Passage shown -
%%

Tuesday, December 2, 2008

ain't no hillary high enough


For those hoping for a dramatic change in U.S. foreign policy under an Obama administration -- particularly regarding human rights, international law, and respect for international institutions -- the appointment of Hillary Clinton as Secretary of State is a bitter disappointment. Indeed, Senator Clinton has more often than not sided with the Bush administration against fellow Democrats on key issues regarding America’s international legal obligations, particularly international humanitarian law.

This will be particularly disappointing for those in the international community who were so positive about Obama’s election as president. The selection of Hillary Clinton, at best, represents a return to the policies of her husband’s administration.

Because the Bush administration had taken things to new lows, many seem to have forgotten the fact that the Clinton administration had also greatly alienated the international community. Regarding Iraq, Iran and Israel, the Clinton administration engaged in a series of policies which put the United States sharply at odds with most of its Western allies and a broad consensus of international legal scholars. And these were not the only issues during the Clinton years over which the United States found itself isolated from the rest of the international community: there was U.S. opposition to the land mine treaty, the strengthening of the embargo against Cuba, support for Morocco’s occupation of Western Sahara, foot-dragging on the Kyoto Protocols, support for Turkey’s vicious military offensive in the Kurdish regions of that country, among others.

Even worse, Hillary Clinton allied herself with the Bush administration on many its most controversial actions, such as the 2003 invasion of Iraq, threats of war against Iran, support for Israel’s 2006 offensive against Lebanon and 2002 offensive in the West Bank, opposition to the International Criminal Court, attacks against the International Court of Justice, and support for the unrestricted export of cluster bombs and other anti-personnel munitions used against civilian targets.

Hostility Toward Human Rights

Senator Hillary Clinton has opposed restrictions on U.S. arms transfers and police training to governments that engage in gross and systematic human rights abuses. Indeed, she has supported unconditional U.S. arms transfers and police training to such repressive and autocratic governments as Egypt, Morocco, Saudi Arabia, Oman, Pakistan, Equatorial Guinea, Azerbaijan, Cameroon, Kazakhstan, and Chad, just to name a few.

Senator Clinton voted to send tens of billions of dollars unconditionally to Baghdad to prop up Iraq’s U.S.-backed regime during the height of its repression, apparently unconcerned about the well-documented reports of death squads being run from the Interior Ministry that were killing many thousands of unarmed Sunni men.

She has also refused to join many of her Democratic colleagues in signing a letter endorsing a treaty that would limit arms transfers to countries that engage in a consistent pattern of gross and systematic human rights violations.

%%

Given exercise - Rewrite the stretch of the post on Hillary Clinton's appointment from "Hostility Toward Human" through "name a few.", swapping out "police training" for "security assistance" everywhere it appears.

Given entries -
%%

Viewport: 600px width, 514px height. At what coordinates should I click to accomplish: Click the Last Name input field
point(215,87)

%%
%%

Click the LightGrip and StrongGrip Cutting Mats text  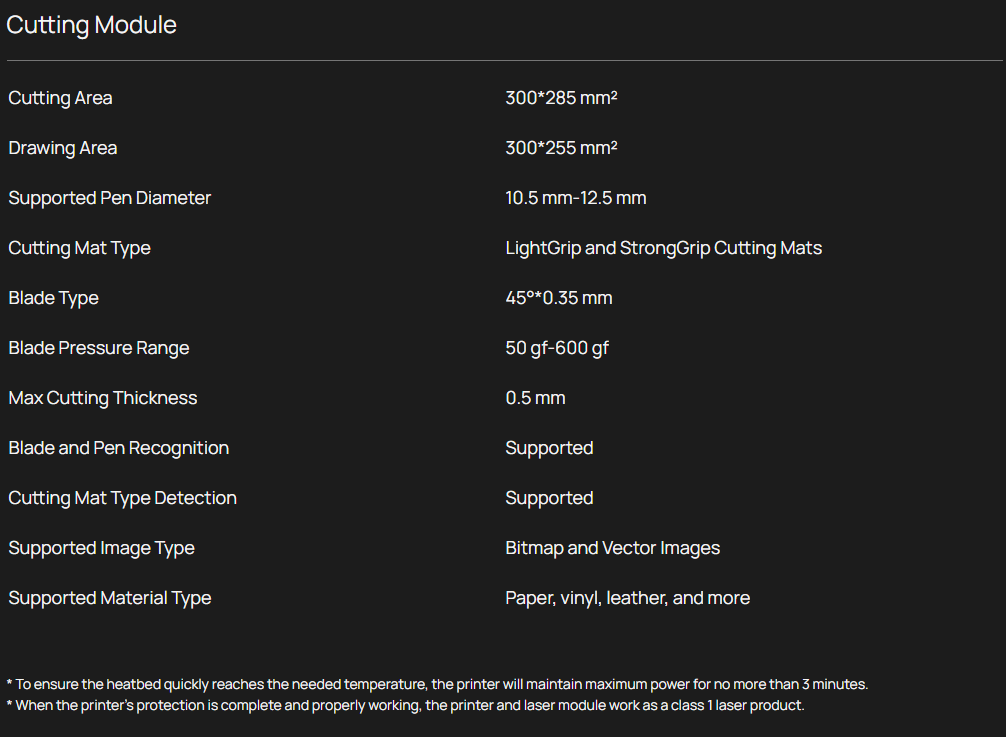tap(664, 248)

%%

Completed task -
Hostility Toward Human Rights

Senator Hillary Clinton has opposed restrictions on U.S. arms transfers and security assistance to governments that engage in gross and systematic human rights abuses. Indeed, she has supported unconditional U.S. arms transfers and security assistance to such repressive and autocratic governments as Egypt, Morocco, Saudi Arabia, Oman, Pakistan, Equatorial Guinea, Azerbaijan, Cameroon, Kazakhstan, and Chad, just to name a few.